Our youth will recognize the first verse of this psalm as a great song they sing at youth events in the synod:  “O Lord, our Lord, how majestic is thy name in all the earth!”  Like that song, the psalmist is stirred to sing praise as he contemplates the glory of God seen in the wonders of creation.  Who among us hasn’t seen a view from a mountaintop or stood by the seashore or watched the sunset, and not felt like shouting out: “Thank you God!”  Such a moment also moves the psalmist to reflect on the place of humans in the whole scheme of creation: “Who are people that thou art mindful of them?”  I remember laying in the dark of night in the middle of a field at church camp, looking up at the starry, starry night and feeling so small in such a vast universe – and yet, knowing that I belonged to the God who had made all of that, feeling so cared for as well.
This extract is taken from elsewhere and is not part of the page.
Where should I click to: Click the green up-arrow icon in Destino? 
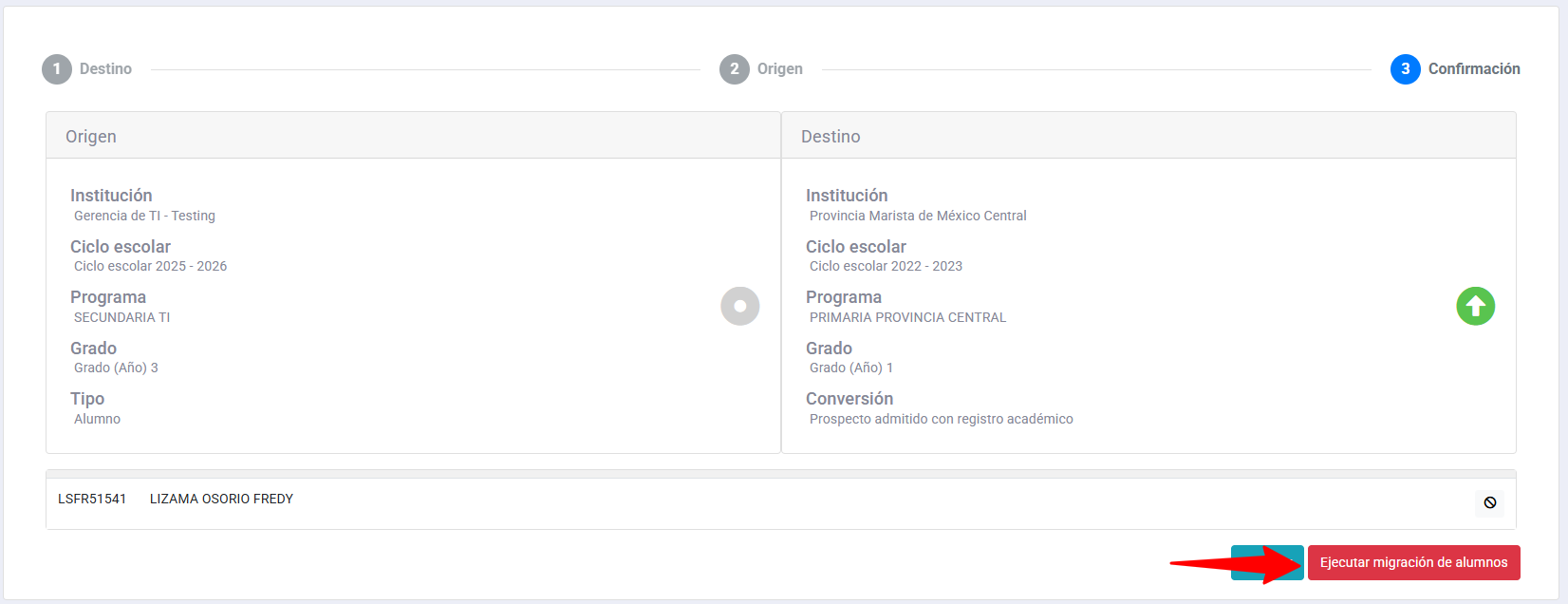pos(1475,306)
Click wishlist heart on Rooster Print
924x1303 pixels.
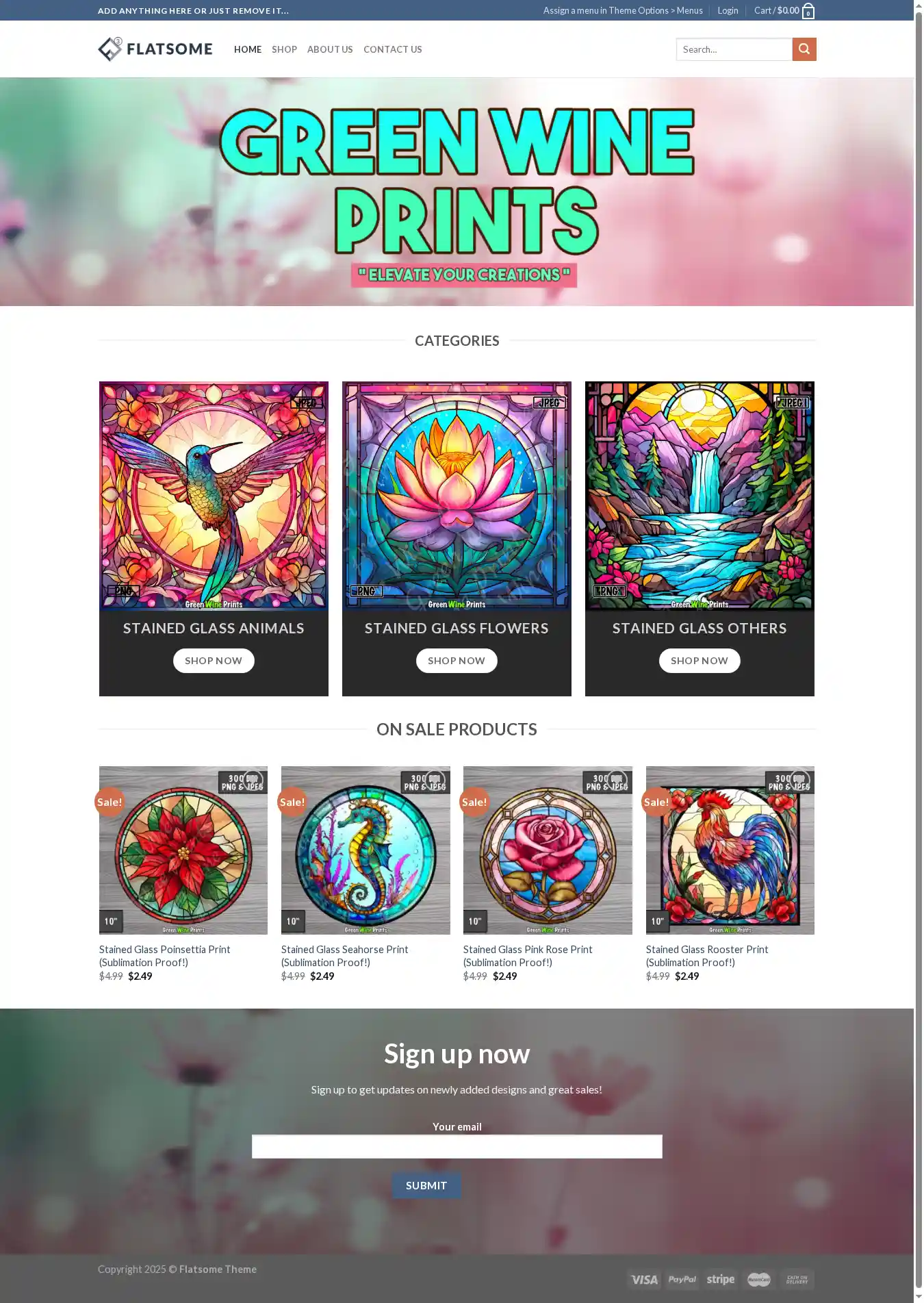[799, 781]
Of course, any praise we give can’t begin to do justice to the one whom we are praising.  As one writer put it: “The noblest hymns we can invent in praise of God’s glory are like the babblings of babes ands infants.”  Our greatest intellectual musings can only fall short of grasping God’s majesty; in the end, we can only stand in awe of who God is and what God has done.  And yet, as inadequate and lacking as it may sometimes be, praise we must.  For the God who is beyond and above everything is also our God – ‘O Lord, OUR Lord…’
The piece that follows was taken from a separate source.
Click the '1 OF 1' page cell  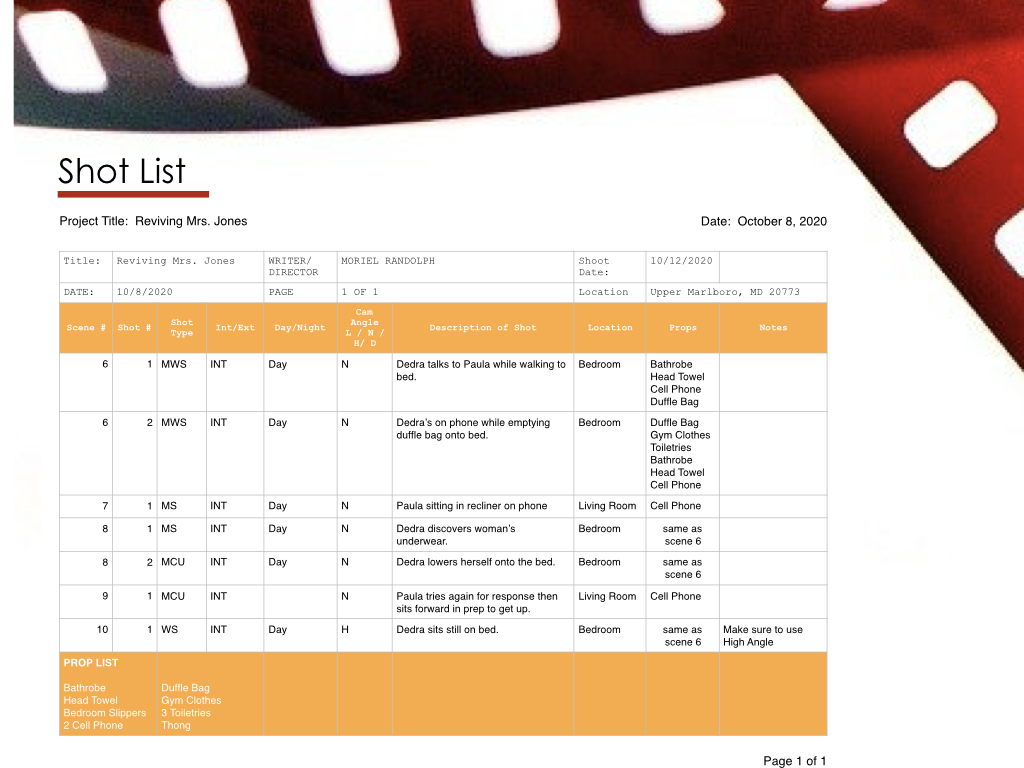click(x=360, y=292)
There are two contrasts made in this psalm.  The first is between humans and the universe of which we are a part.  We are so little in the grand scheme of things, as compared with the evidence all around us of God’s greatness.  That reality leads the psalmist to say: “Who are people, that thou art mindful of them?”  Why would you even care about us, God?  Then comes the second contrast – between the quality of humanity and the rest of nature.  Here we learn that even as insignificant as humanity is, we are no accident.  We have indeed been created for some high purpose.  God has appointed us to be God’s stewards in the world.  We are different from the rest of creation.  The psalmist is so bold as to say that ‘we are made to be a little less than God’.  What that means, in part, is that we can think more like God thinks and we can rejoice over the things that God rejoices over.  In New Testament language, we can become more Christ-like.

Of course, we must remember the question of verse 4, and the humility such a question suggests.  The modern mind tends to think of man’s greatness – even in the face of all the tragedies and wars and brokenness that exist all around us, we still think we are great stuff.  That is why it is necessary to remember that it is God who has crowned us with glory and honor.  It does not come from us, and therefore boasting is excluded.  In fact, rightly understood, even though we are a ‘little less than God’, we are still less than God.  If God has singled us out at all, God has singled us out with the thought in mind that ‘to whom much has been given, much will be required’.  So lest we become enamored with our own greatness, the psalmist ends the way he began: “O Lord, our Lord, how majestic is thy name in all the earth!”  And, indeed, it is!

PRAYER:  God of majesty, amid the grandeur of your creation you sought us out, and by the coming of your Son you adorned us with glory and honor, giving us dominion over your works. Enable us so to care for the earth that all creation may radiate the splendor of your Son, Jesus Christ, our Savior and Lord.  Amen.